◆ Task instructions ◆
1/ In the road-trip post below, transcribe everything from "Now I didn't" down to "our conference hall.", word for word.
2/ Answer these questions using the road-trip post below:
(a) How long after leaving Livermore Falls did the travelers cross into New Hampshire?
(b) What two items did they receive when they paid the toll on the Mount Washington Auto Road?
(c) What number state highpoint was Mount Washington for the writer?

Gatineau Car Service, Part 2: New Hampshire & Vermont

Doublehead Mountain, NH. Waterbury & Burlington, VT (Map)

Summer 2018

 

Part of the reason you usually go down to Boston or up to Montreal when crossing from Ontario to Atlantic Canada is that the interstates up in New Hampshire, Vermont and central Maine don't cut west to east.

This put us on secondary highways where we crossed into New Hampshire an hour after leaving Livermore Falls. Reading "New Hampshire - Live Free or Die" on the welcome sign, I turned to the backseat and let the dog know, "Kingsley, you have two choices - it's live free...or die."


The Tip-Top House, Mount Washington.

We pushed on past winter resorts and outdoorsy towns, soon finding the Mount Washington Auto Road, where we paid toll and received a "This Car Climbed Mount Washington" bumper sticker along with an audio CD about the road's history.

Mount Washington, New Hampshire's highpoint, is an intense mountain that would take a day's worth of hiking if it weren't for the mostly paved auto road and the cog railway.

Now I didn't want to commit to a day of hiking as we could only detour so much here, but I hoped that we could bite off enough of a trail to make this a rewarding visit. Except that today was slipping away and turning our plans into hiking just a short bit of trail near the summit, and then as the day slipped away even further, we had to simply drive to the top.



Lineup to get a picture with the summit sign.

Recently I attended a work conference near Pittsburgh with a bunch of Americans and hit it off with this dude from Virginia after state highpoints came up, seeing as the Pennsylvania highpoint was within walking distance of our conference hall.

The thing about this Virginia dude was that he had a hard and fast rule that you must hike up to each state highpoint summit. He scoffed at how I caught a ride up Hawaii's Mauna Kea road instead of hiking for 8 hours at elevation. He too had South Dakota's Harney Peak, but he had done a trail twice as long as the shortest trail I picked that day in the Black Hills. And of course, he had hiked one of the intense trails that climbs up Mount Washington & let me know that my drive-to highpoint didn't count, haha.

Whatever buddy, it's still state highpoint #20 for me. I'll come back someday to appease that Virginia guy, but for now we had more important places to be, places that required daylight.

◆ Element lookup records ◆
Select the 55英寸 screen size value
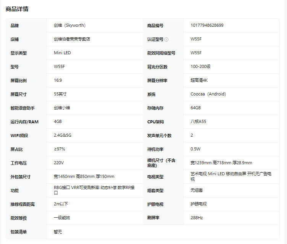 60,94
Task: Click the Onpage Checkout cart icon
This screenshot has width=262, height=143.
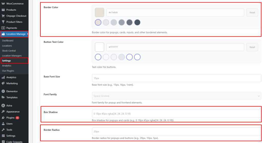Action: point(3,16)
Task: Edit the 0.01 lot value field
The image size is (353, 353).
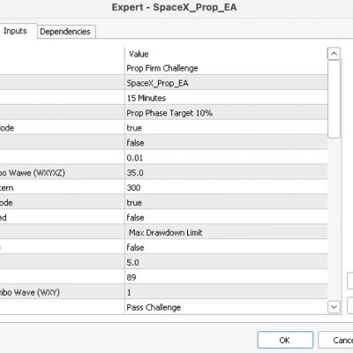Action: pyautogui.click(x=226, y=158)
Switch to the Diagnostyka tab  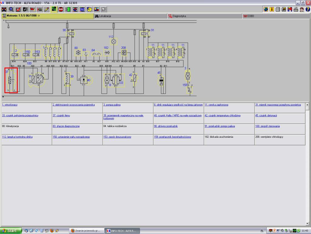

◆ Answer set ◆
1/
Now I didn't want to commit to a day of hiking as we could only detour so much here, but I hoped that we could bite off enough of a trail to make this a rewarding visit. Except that today was slipping away and turning our plans into hiking just a short bit of trail near the summit, and then as the day slipped away even further, we had to simply drive to the top.



Lineup to get a picture with the summit sign.

Recently I attended a work conference near Pittsburgh with a bunch of Americans and hit it off with this dude from Virginia after state highpoints came up, seeing as the Pennsylvania highpoint was within walking distance of our conference hall.

2/
(a) An hour
(b) A "This Car Climbed Mount Washington" bumper sticker and an audio CD about the road's history
(c) #20